--- BEGIN DATA SUPPLIED ---

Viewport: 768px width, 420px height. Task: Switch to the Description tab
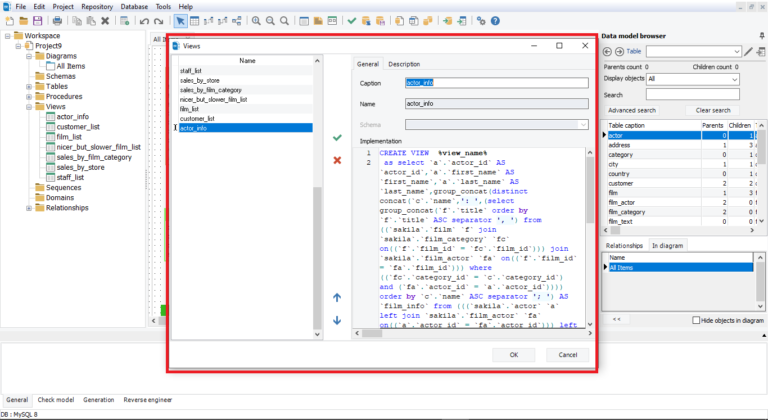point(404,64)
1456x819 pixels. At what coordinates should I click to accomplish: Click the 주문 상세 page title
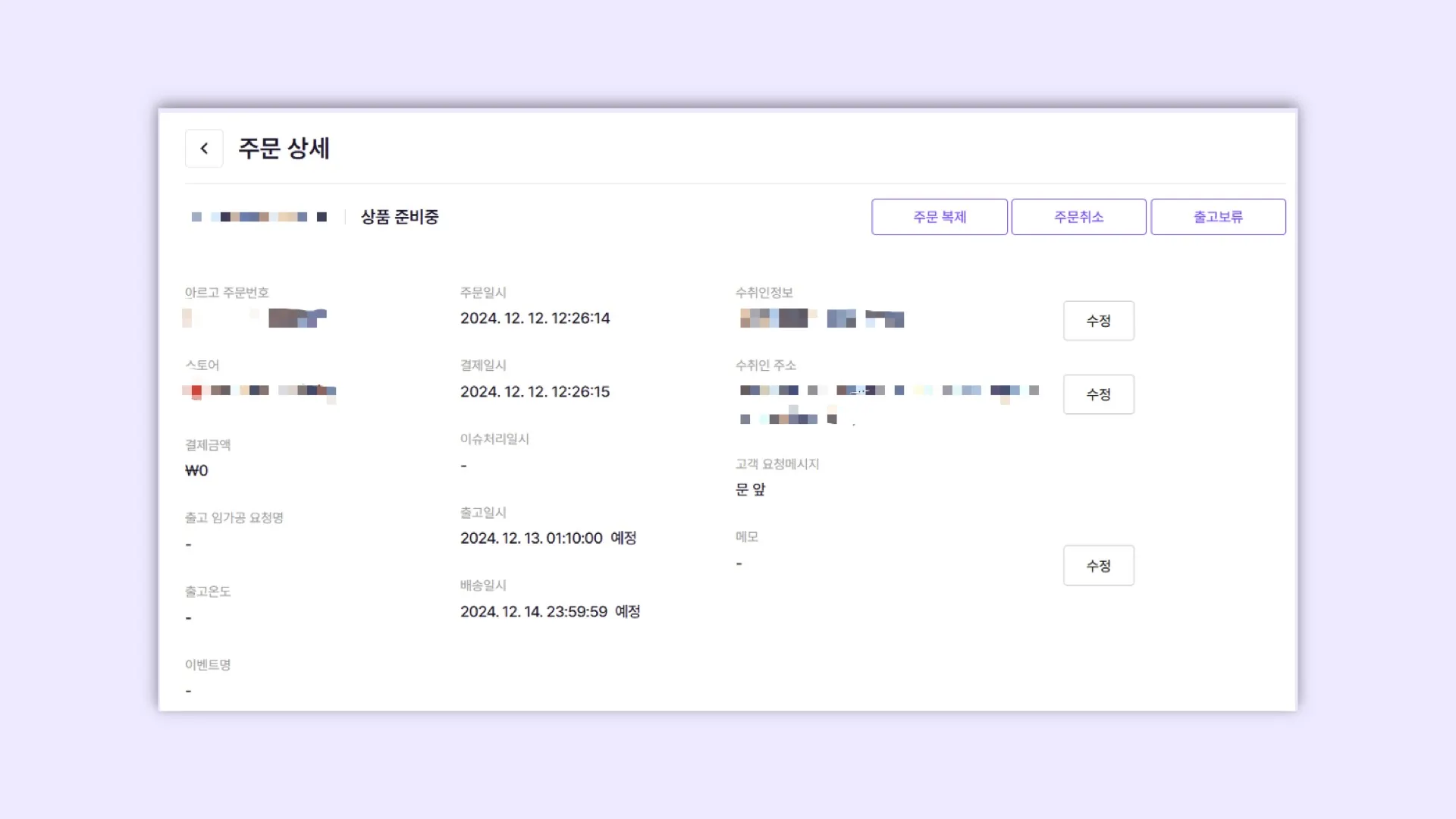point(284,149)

--- END DATA SUPPLIED ---
--- BEGIN DATA SUPPLIED ---

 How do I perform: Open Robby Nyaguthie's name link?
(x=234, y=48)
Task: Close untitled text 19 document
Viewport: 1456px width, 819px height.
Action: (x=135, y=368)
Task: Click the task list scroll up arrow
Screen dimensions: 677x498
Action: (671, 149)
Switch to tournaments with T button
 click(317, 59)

--- END DATA SUPPLIED ---

TASK DIRECTIONS: Output the rows from the line containing "How do I perform: Open" through the line containing "click(317, 59)" exactly as they appear, both ends included.

RESPONSE:
 How do I perform: Open Robby Nyaguthie's name link?
(x=234, y=48)
Task: Close untitled text 19 document
Viewport: 1456px width, 819px height.
Action: (x=135, y=368)
Task: Click the task list scroll up arrow
Screen dimensions: 677x498
Action: (671, 149)
Switch to tournaments with T button
 click(317, 59)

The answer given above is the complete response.